TOKYO (TR) – Police on Thursday announced the arrests of a 50-year-old company executive and five others for allegedly running a massive unregistered investment scheme that scooped up a staggering 87 billion yen over a decade, reports the Sankei Shimbun (May 14)
Yoji Osaka, a resident of Motoazabu, Minato Ward, and the de facto manager of the now-dissolved Tokyo-based investment firm Global Investment Lab, have been taken into custody by Tokyo Metropolitan Police.
The six suspects face charges of violating the Financial Instruments and Exchange Act by operating a financial business without registration.
Police have declined to disclose whether Osaka and the other suspects have admitted to the allegations.

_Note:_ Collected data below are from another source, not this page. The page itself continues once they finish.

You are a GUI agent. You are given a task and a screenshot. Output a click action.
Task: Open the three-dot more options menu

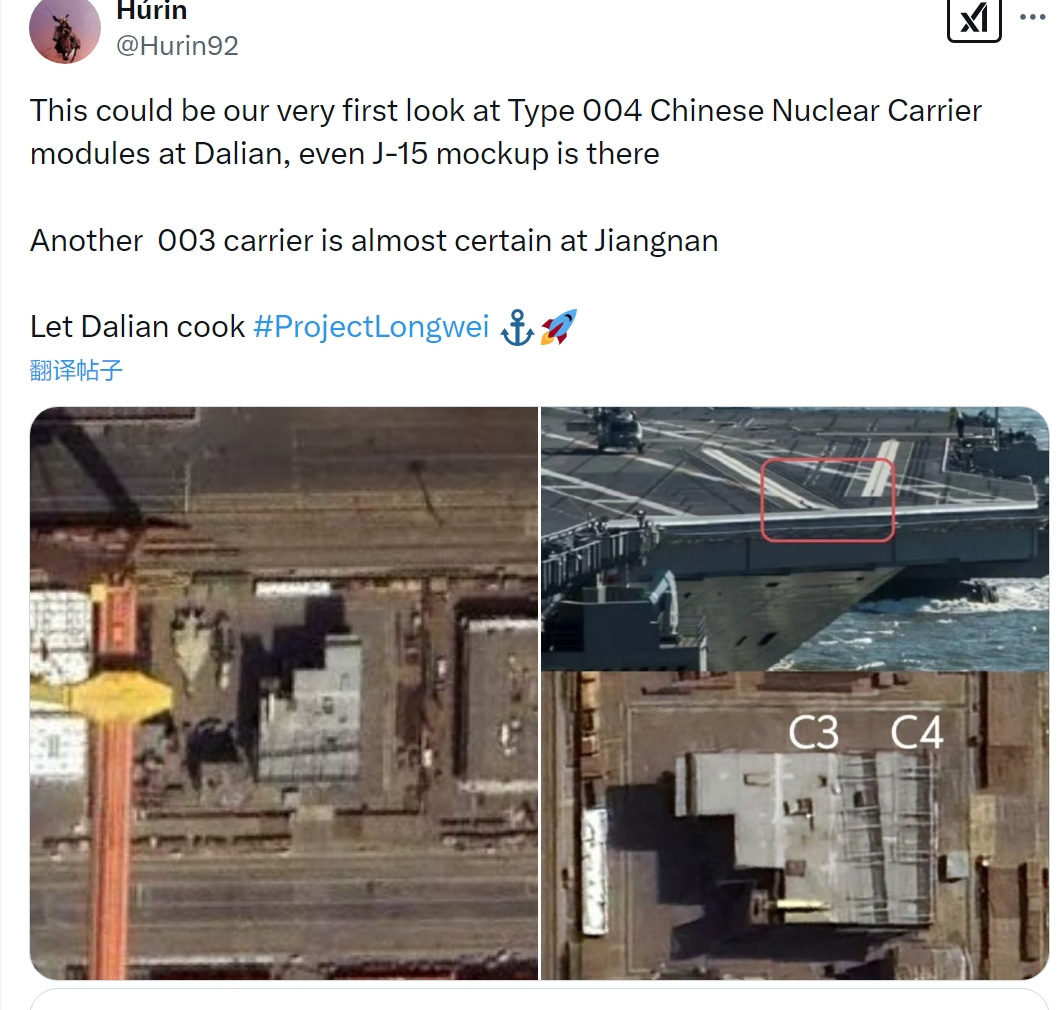(x=1032, y=17)
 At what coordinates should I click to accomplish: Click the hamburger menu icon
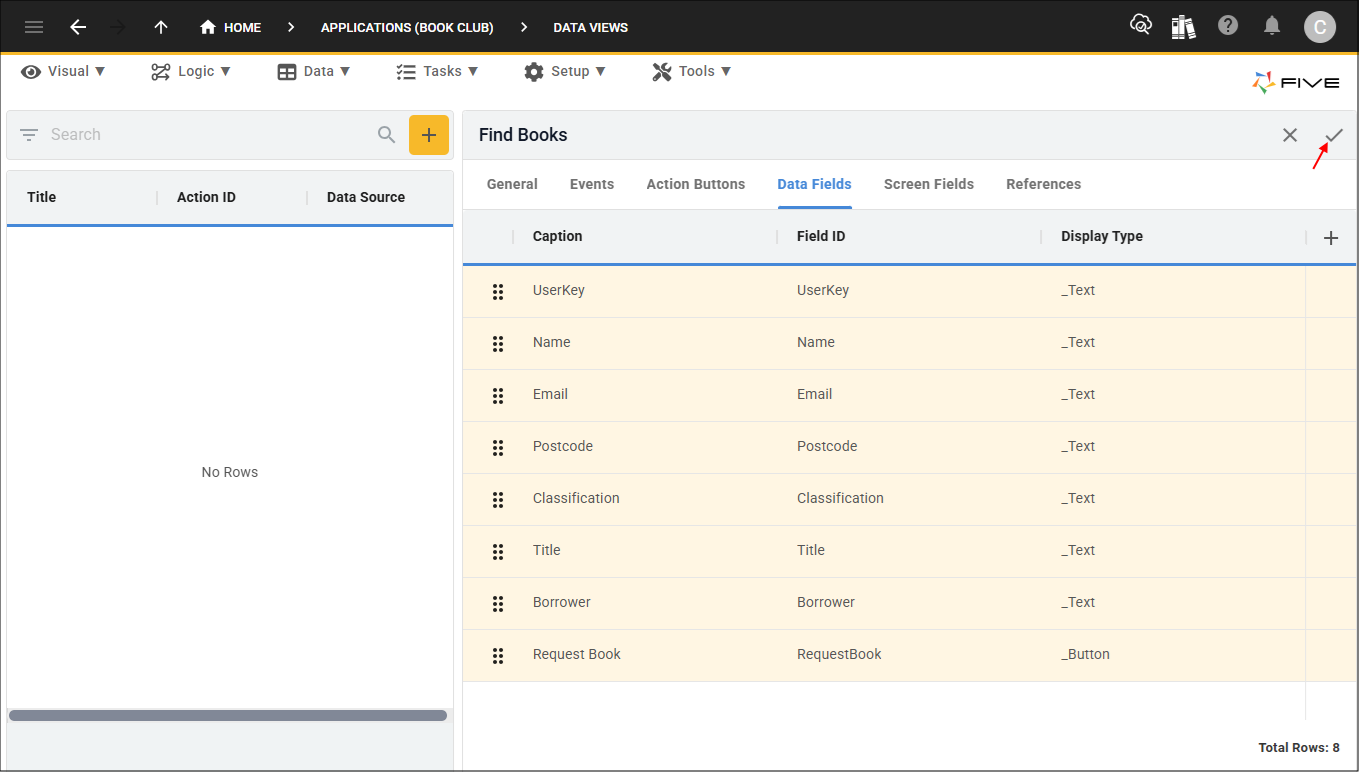coord(34,27)
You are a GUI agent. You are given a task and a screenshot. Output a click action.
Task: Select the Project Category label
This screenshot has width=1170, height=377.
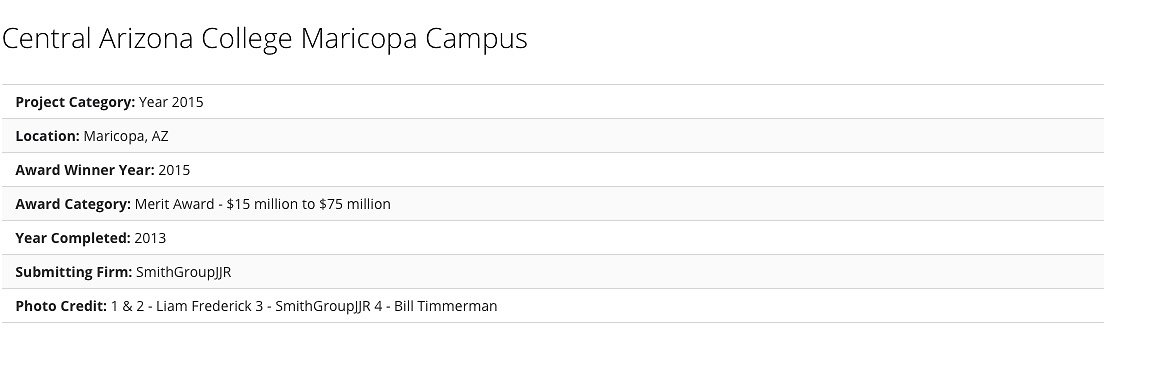click(x=75, y=102)
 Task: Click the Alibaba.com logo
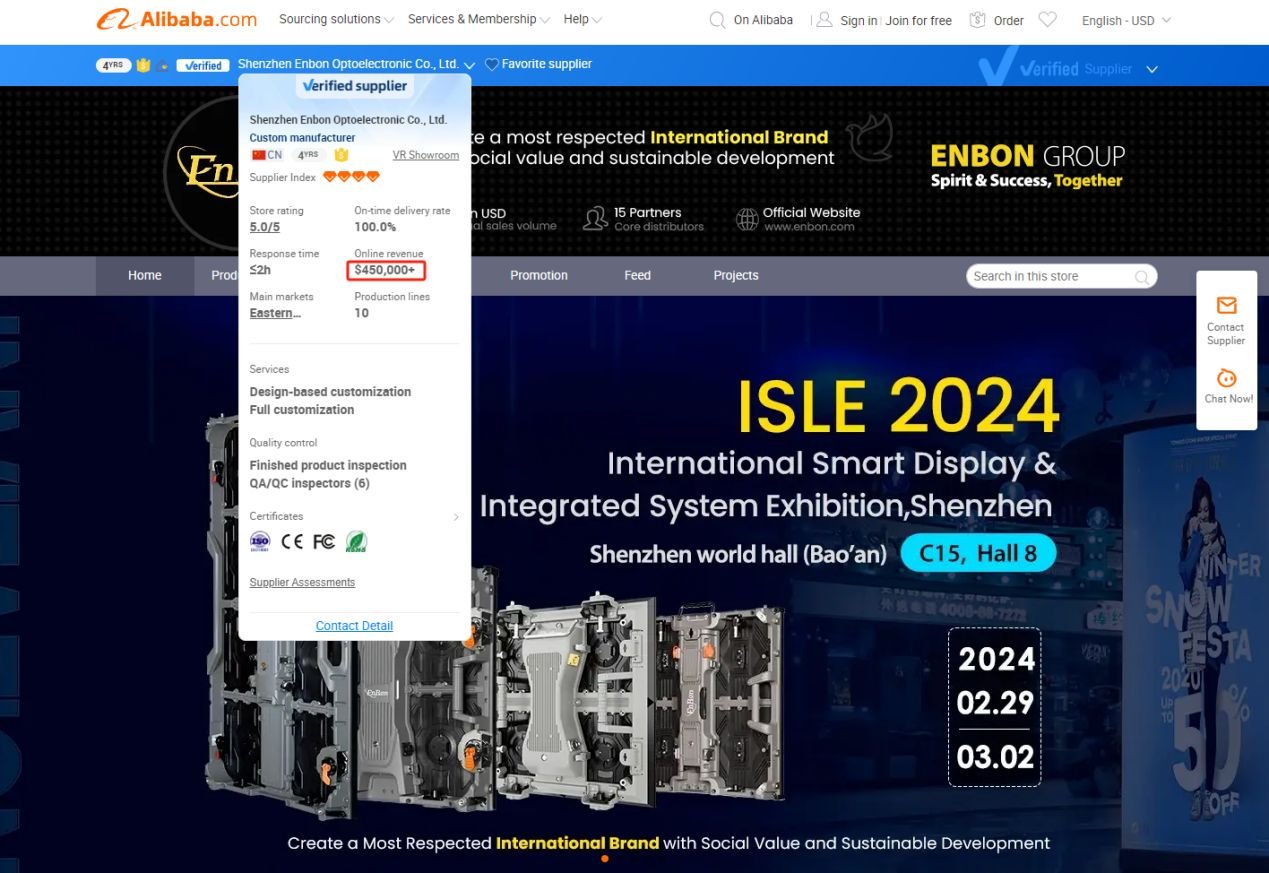[177, 20]
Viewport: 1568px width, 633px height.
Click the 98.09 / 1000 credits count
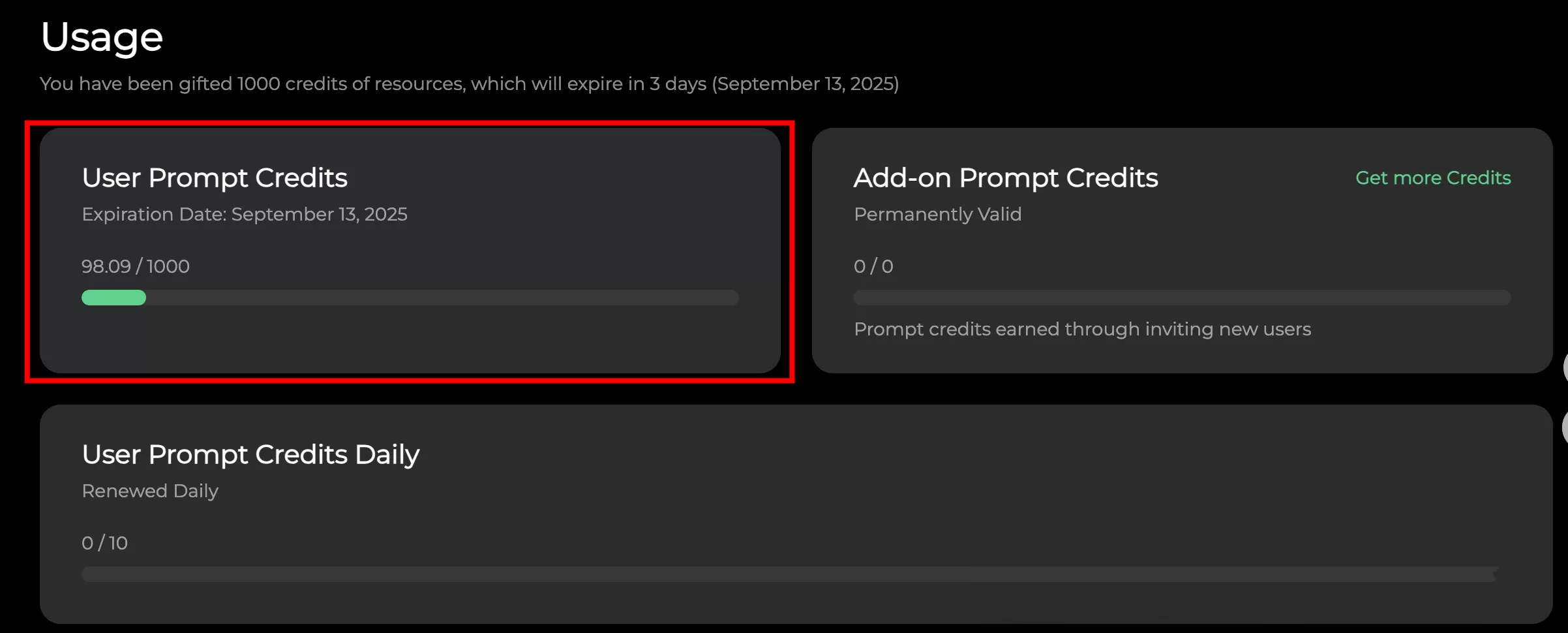[136, 266]
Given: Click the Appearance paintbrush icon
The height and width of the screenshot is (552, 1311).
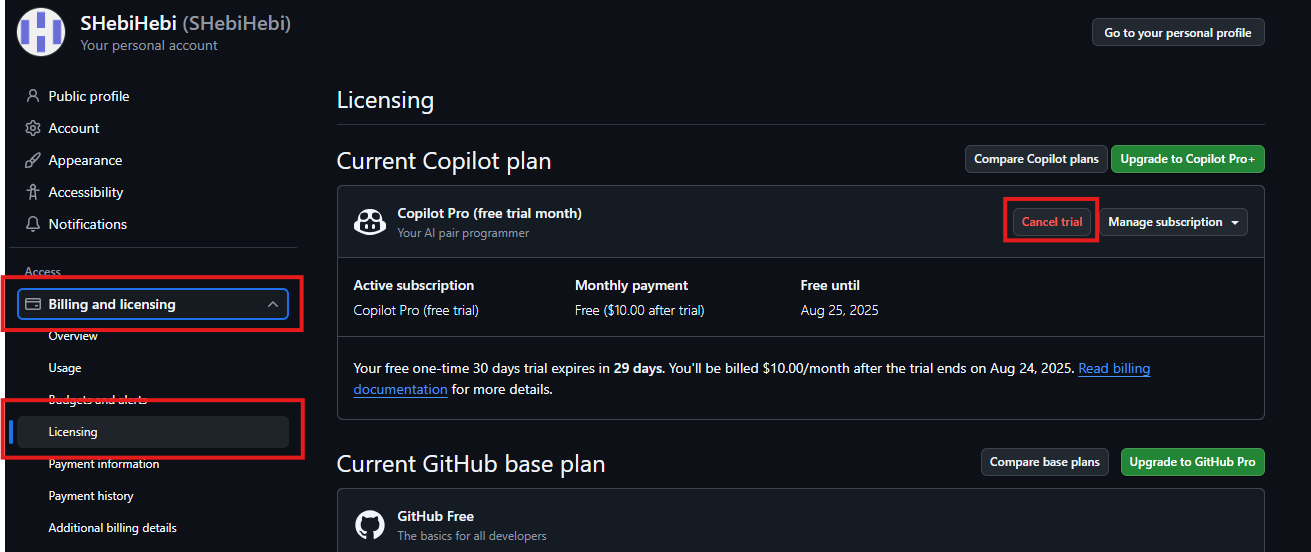Looking at the screenshot, I should click(33, 160).
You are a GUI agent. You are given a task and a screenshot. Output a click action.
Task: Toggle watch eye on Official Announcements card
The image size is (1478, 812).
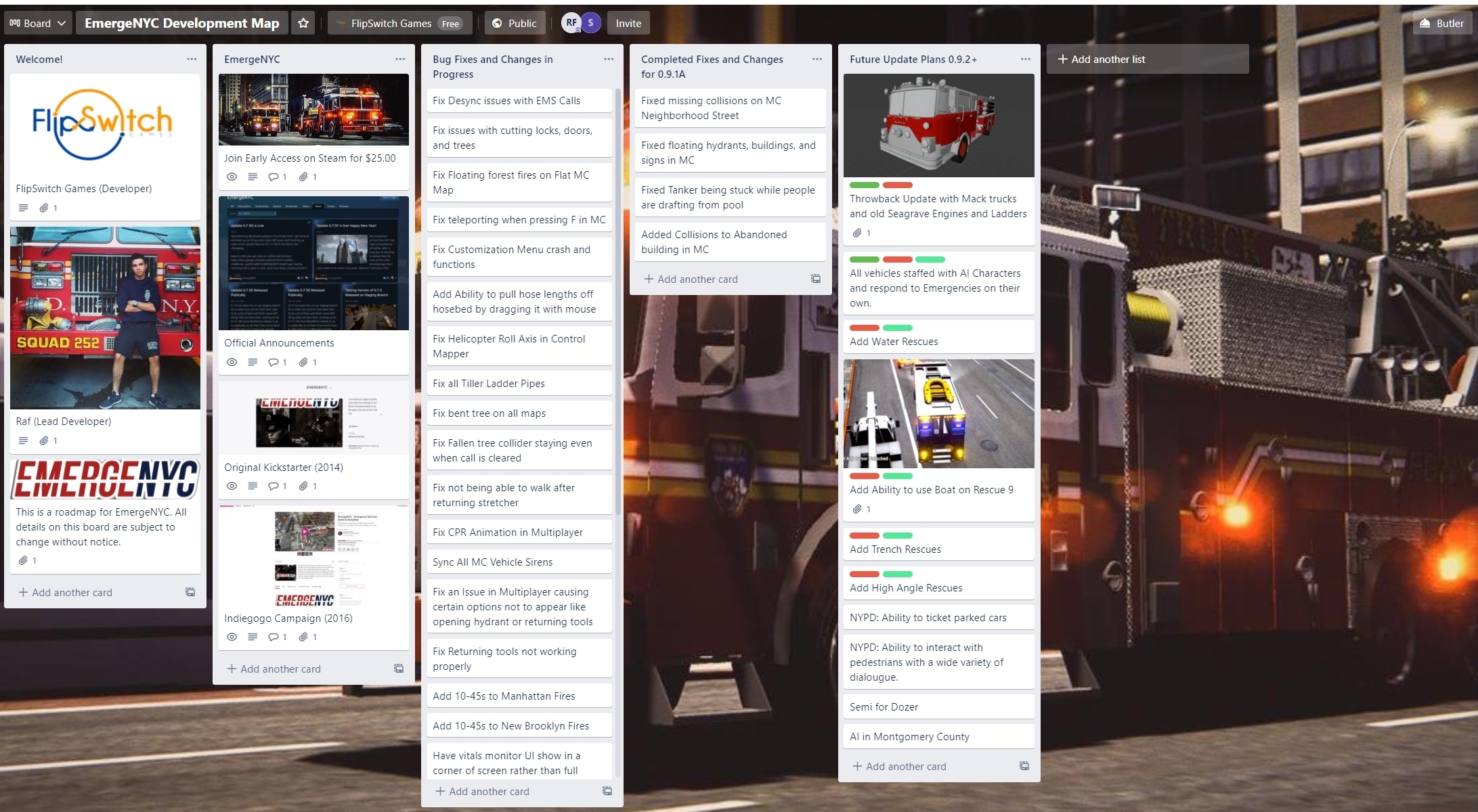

“Guaranteed interest rate”
According to investigators, Osaka and his associates lured investors by hawking an overseas financial product dubbed “Sterling House Trust.”
The suspects solicited investments through study sessions and other means, claiming that “the investments are managed by an overseas corporation located in the British Virgin Islands, and the principal is guaranteed at an annual interest rate of 12 percent.”
The scheme was highly lucrative for the organizers. Police estimate that between August 2014 and July 2024, the group collected approximately 87 billion yen from roughly 7,300 investors.
However, the promises proved empty. By June of this year, all dividend payments to investors had suddenly halted, and victims found themselves completely unable to withdraw their original investments.
Closing in on the operation
The specific arrest charges stem from a period between May 2018 and October 2023, during which the six suspects allegedly conspired to solicit investments from 14 men and women ranging in age from their 20s to 60s.
Those 14 victims alone poured a combined 540 million yen into the unregistered scheme.
Authorities had already been closing in on the operation. In June 2024, the Securities and Exchange Surveillance Commission filed a petition with the Tokyo District Court regarding the firm’s illegal activities, prompting the court to issue an order banning the executives from continuing their solicitations.